BT Claim:  We could have used more historical data without introducing continuity and other methodological problems

BT quote:  “Although SIPP was redesigned in 1996, there are surveys for 1993 and 1992, which allow continuity . . .”

Response:  Using more historical data from SIPP would likely have introduced continuity and other methodological problems

SIPP does indeed go back farther than 1996.  We chose that date because it was the beginning of an updated and revitalized SIPP that continues to this day.  SIPP was substantially redesigned in 1996 to increase sample size and improve data quality.  Combining different versions of SIPP could have introduced methodological problems.  That doesn’t mean one could not do it in the future, but it might raise as many questions as it would answer.

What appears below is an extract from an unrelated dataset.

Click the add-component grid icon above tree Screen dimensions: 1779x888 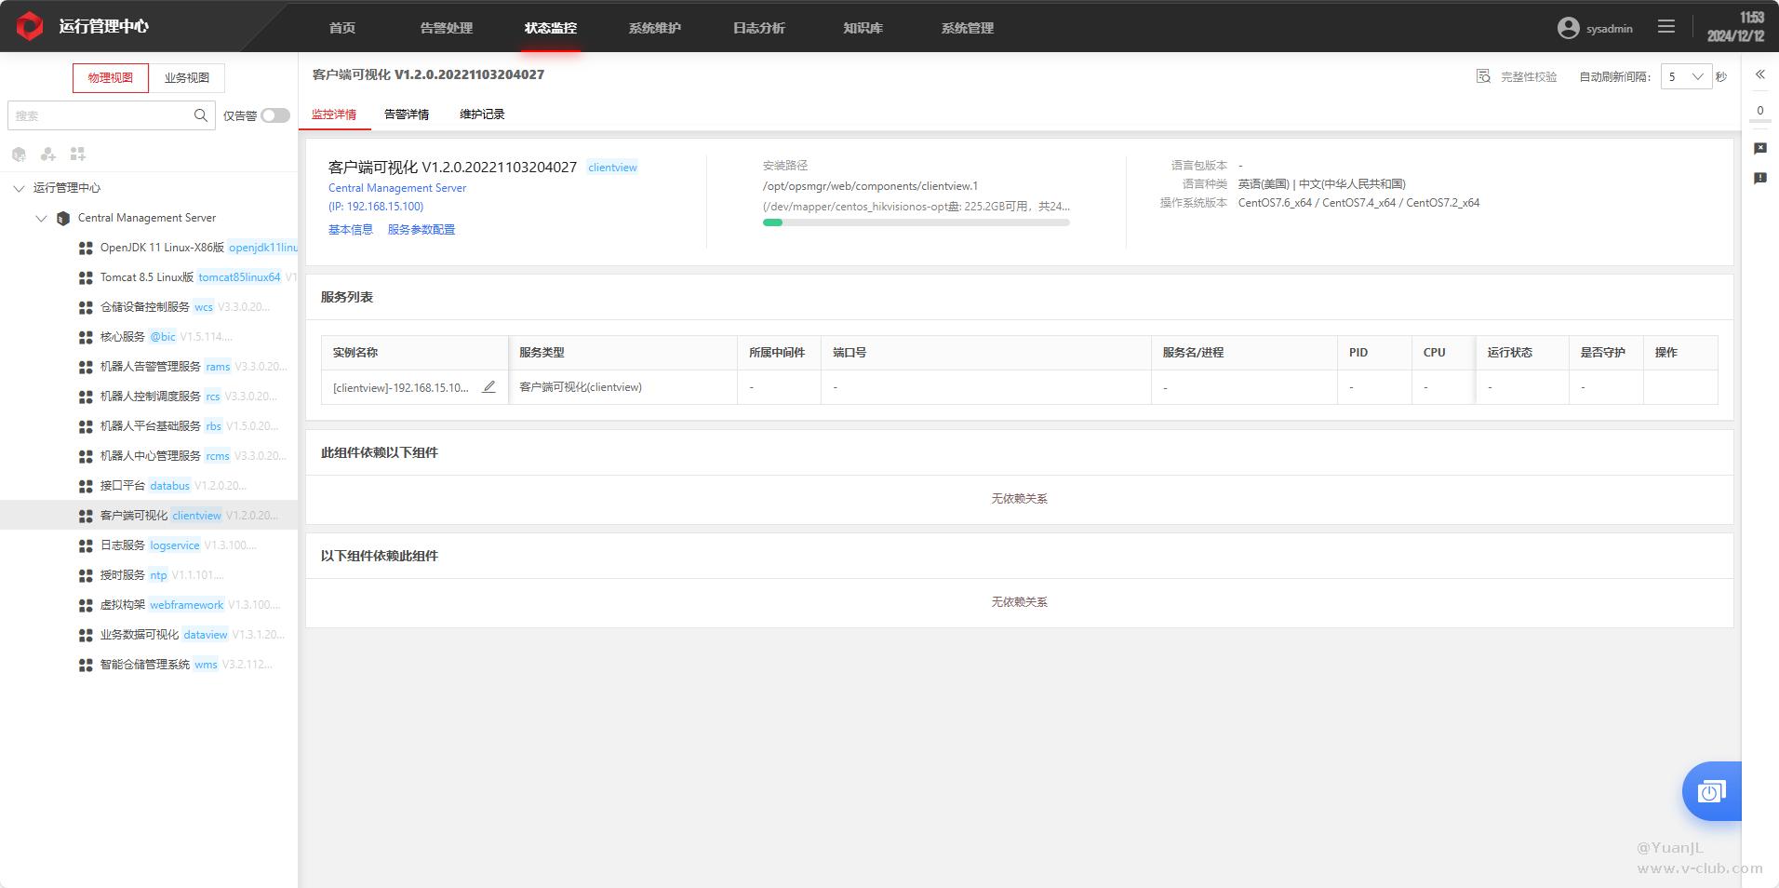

Had we used earlier data, it could be difficult to know to what extent changes to our earnings premiums estimates were caused by changes in the real world, and to what extent they were artifacts caused by changes to the SIPP methodology.

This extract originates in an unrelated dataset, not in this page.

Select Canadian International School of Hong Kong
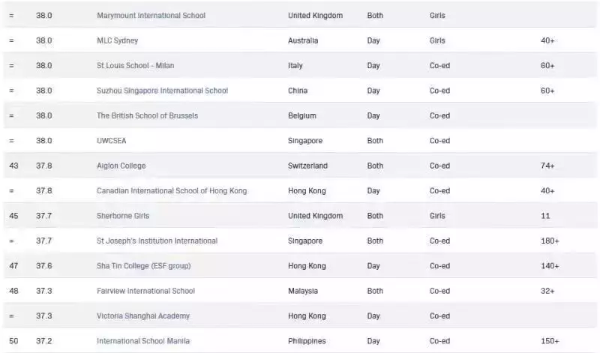This screenshot has height=353, width=600. tap(171, 191)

Because SIPP has developed and improved over time, the more recent data is more reliable than older historical data.  All else being equal, a larger sample size and more years of data are preferable.  However, data quality issues suggest focusing on more recent data.

If older data were included, it probably would have been appropriate to weight more recent and higher quality data more heavily than older and lower quality data.  We would likely also have had to make adjustments for differences that might have been caused by changes in survey methodology.  Such adjustments would inevitably have been controversial.

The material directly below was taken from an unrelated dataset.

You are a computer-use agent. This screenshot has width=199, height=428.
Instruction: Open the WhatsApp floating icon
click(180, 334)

Because the sample size increased dramatically after 1996, including a few years of pre 1996 data would not provide as much new data or have the potential to change our estimates by nearly as much as Professor Tamanaha believes.  There are also gaps in SIPP data from the 1980s because of insufficient funding.

These issues and the 1996 changes are explained at length in the Survey of Income and Program Participation User’s Guide.

Changes to the new 1996 version of SIPP include:

Roughly doubling the sample size

This improves the precision of estimates and shrinks standard errors

Lengthening the panels from 3 years to 4 years

This reduces the severity of the regression to the median problem

Introducing computer assisted interviewing to improve data collection and reduce errors or the need to impute for missing data

Introducing oversampling of low income neighborhoods
This mitigates response bias issues we previously discussed, which are most likely to affect the bottom of the distribution
New income topcoding procedures were instituted with the 1996 Panel
This will affect both means and various points in the distribution
Topcoding is done on a monthly or quarterly basis, and can therefore undercount end of year bonuses, even for those who are not extremely high income year-round

Most government surveys topcode income data—that is, there is a maximum income that they will report.  This is done to protect the privacy of high-income individuals who could more easily be identified from ostensibly confidential survey data if their incomes were revealed.

Because law graduates tend to have higher incomes than bachelor’s, topcoding introduces downward bias to earnings premiums estimates. Midstream changes to topcoding procedures can change this bias and create problems with respect to consistency and continuity.

Without going into more detail, the topcoding procedure that began in 1996 appears to be an improvement over the earlier topcoding procedure.

These are only a subset of the problems extending the SIPP data back past 1996 would have introduced.  For us, the costs of backfilling data appear to outweigh the benefits.  If other parties wish to pursue that course, we’ll be interested in what they find, just as we hope others were interested in our findings.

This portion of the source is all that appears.